USAGE: pbsim [options] <reference>

 

 <reference>           FASTA format file.

 

 [general options]

 

  --prefix             prefix of output files (sd).

  --data-type          data type. CLR or CCS (CLR).

  --depth              depth of coverage (CLR: 20.0, CCS: 50.0).

  --length-min         minimum length (100).

  --length-max         maximum length (CLR: 25000, CCS: 2500).

  --accuracy-min       minimum accuracy.

                       (CLR: 0.75, CCS: fixed as 0.75).

                       this option can be used only in case of CLR.

  --accuracy-max       maximum accuracy.

                       (CLR: 1.00, CCS: fixed as 1.00).

                       this option can be used only in case of CLR.

  --difference-ratio   ratio of differences. substitution:insertion:deletion.

                       each value up to 1000 (CLR: 10:60:30, CCS:6:21:73).

  --seed               for a pseudorandom number generator (Unix time).

 

 [options of sampling-based simulation]

 

  --sample-fastq       FASTQ format file to sample.

  --sample-profile-id  sample-fastq (filtered) profile ID.

                       when using --sample-fastq, profile is stored.

                       'sample_profile_<ID>.fastq', and

                       'sample_profile_<ID>.stats' are created.

                       when not using --sample-fastq, profile is re-used.

                       Note that when profile is used, --length-min,max,

                       --accuracy-min,max would be the same as the profile.

 

 [options of model-based simulation].

 

  --model_qc           model of quality code.

  --length-mean        mean of length model (CLR: 3000.0, CCS:450.0).

  --length-sd          standard deviation of length model.

                       (CLR: 2300.0, CCS: 170.0).

  --accuracy-mean      mean of accuracy model.

                       (CLR: 0.78, CCS: fixed as 0.98).

                       this option can be used only in case of CLR.

  --accuracy-sd        standard deviation of accuracy model.

                       (CLR: 0.02, CCS: fixed as 0.02).

                       this option can be used only in case of CLR.

 

root@3dff20ac5227:/data# 

 

 

 

実行方法

リードのシミュレーション

pbsim --data-type CCS --depth 20 \
--model_qc PBSIM-PacBio-Simulator/data/model_qc_ccs ref.fa

 --depth カバレッジ指定

--data-type CCSを指定。

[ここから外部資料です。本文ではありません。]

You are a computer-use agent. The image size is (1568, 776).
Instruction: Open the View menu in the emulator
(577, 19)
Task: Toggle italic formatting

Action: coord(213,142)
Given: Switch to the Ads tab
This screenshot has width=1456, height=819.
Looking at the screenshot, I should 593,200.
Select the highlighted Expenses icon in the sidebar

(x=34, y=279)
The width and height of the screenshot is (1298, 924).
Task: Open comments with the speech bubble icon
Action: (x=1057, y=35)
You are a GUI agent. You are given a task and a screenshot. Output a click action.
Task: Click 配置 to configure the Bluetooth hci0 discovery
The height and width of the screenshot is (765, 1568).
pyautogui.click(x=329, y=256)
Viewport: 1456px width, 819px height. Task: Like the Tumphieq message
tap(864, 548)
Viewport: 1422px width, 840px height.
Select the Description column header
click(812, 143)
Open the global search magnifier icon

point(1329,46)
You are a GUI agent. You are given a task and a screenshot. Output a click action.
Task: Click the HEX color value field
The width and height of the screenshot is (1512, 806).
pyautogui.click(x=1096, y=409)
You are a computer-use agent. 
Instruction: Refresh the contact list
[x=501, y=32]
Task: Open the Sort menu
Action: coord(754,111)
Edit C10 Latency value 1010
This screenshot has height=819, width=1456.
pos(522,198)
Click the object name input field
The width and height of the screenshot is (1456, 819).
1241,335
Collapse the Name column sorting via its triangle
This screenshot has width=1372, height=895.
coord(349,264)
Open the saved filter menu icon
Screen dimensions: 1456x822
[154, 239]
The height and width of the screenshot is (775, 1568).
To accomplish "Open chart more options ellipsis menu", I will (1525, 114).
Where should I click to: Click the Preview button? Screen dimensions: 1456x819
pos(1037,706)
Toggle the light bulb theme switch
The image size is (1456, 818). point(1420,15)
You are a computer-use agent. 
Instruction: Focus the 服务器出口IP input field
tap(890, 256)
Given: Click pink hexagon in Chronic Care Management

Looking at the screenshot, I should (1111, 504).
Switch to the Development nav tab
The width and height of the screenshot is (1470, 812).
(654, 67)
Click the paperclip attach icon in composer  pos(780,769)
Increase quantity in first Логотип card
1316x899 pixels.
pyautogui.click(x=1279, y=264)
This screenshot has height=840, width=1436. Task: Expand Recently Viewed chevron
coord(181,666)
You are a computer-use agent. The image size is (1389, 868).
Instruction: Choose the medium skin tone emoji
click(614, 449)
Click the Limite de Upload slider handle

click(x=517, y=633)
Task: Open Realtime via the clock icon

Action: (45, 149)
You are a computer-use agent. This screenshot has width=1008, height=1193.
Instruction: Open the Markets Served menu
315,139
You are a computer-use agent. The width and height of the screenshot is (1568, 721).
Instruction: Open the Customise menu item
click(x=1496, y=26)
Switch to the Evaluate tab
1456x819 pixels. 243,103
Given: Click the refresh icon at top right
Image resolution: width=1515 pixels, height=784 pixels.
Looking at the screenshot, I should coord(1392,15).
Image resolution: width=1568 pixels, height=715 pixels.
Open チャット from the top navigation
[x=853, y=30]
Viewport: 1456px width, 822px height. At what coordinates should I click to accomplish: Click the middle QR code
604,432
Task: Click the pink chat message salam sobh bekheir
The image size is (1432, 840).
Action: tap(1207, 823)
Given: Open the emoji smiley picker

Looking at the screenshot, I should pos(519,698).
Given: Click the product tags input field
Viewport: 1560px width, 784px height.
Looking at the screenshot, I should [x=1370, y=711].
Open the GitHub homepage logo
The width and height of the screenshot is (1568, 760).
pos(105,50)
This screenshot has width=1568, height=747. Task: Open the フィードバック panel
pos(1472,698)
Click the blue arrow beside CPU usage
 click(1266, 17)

他にCLRがある。

--model_qc

 エラー率とリード長はオーサーらの設定したモデルが反映される。CLR、CCSは大崎さんのブログを参照してください。 

 

終わると、fasta一つに付き、3つのファイルが出力される。一つはシミュレートされたfastqファイルで、欲しいのはこれである。他2つはリファレンスから作られたエラー導入前のfasta配列とリファレンス、アライメント結果のファイルである。

 

生成されたfastqをもとの配列にアライメントしてみる。

bwa mem -x pacbio -t 12 ref.fa sd_0001.fastq > sd_0001.sam

sd_0001.fastqがPBSIMでジェネレートされたfastqファイルである。-x pacbio をつけ、

Pacbioのアライメントに最適化している("-k17 -W40 -r10 -A1 -B1 -O1 -E1 -L0"をつけるのと同じになる)。

 

sd_0001.samをsamtoolsでbamにしてソートし、IGVで開く。下はCLRのシミュレートリード。

f:id:kazumaxneo:20170617154716j:plain

数kbpのリードがアライメントされているが、indel、ミスマッチはやや多い。

 

 

CCSもテストする。

pbsim --data-type CCS --depth 20 --model_qc PBSIM-PacBio-Simulator-master/data/model_qc_ccs ref.fa

 bamにして、CLRのリードとエラーを比べてみる。

上がCCS、下が先ほどのCLRのリードである。一目見てCCSのエラーが減ってるのが分かる。

f:id:kazumaxneo:20170617161824j:plain

 

 

引用

PBSIM: PacBio reads simulator--toward accurate genome assembly
Ono Y, Asai K, Hamada M

Bioinformatics. 2013 Jan 1;29(1):119-21.